# The problem
Reproduce all of the records word for word, omitting the pictures.

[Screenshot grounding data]
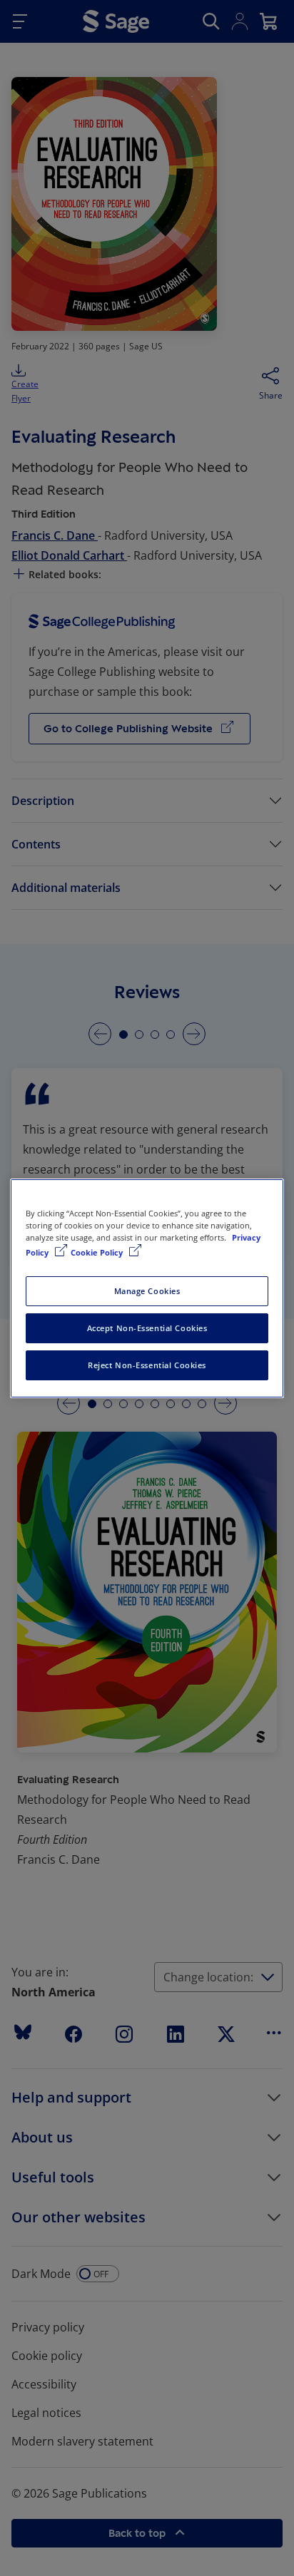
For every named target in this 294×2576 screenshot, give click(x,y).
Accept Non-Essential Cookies (147, 1328)
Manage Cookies (147, 1291)
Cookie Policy (98, 1252)
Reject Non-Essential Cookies (147, 1365)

# Exercise solution
For every named target in this 294×2576 screenshot, give click(x,y).
Accept Non-Essential Cookies (147, 1328)
Manage Cookies (147, 1291)
Cookie Policy (98, 1252)
Reject Non-Essential Cookies (147, 1365)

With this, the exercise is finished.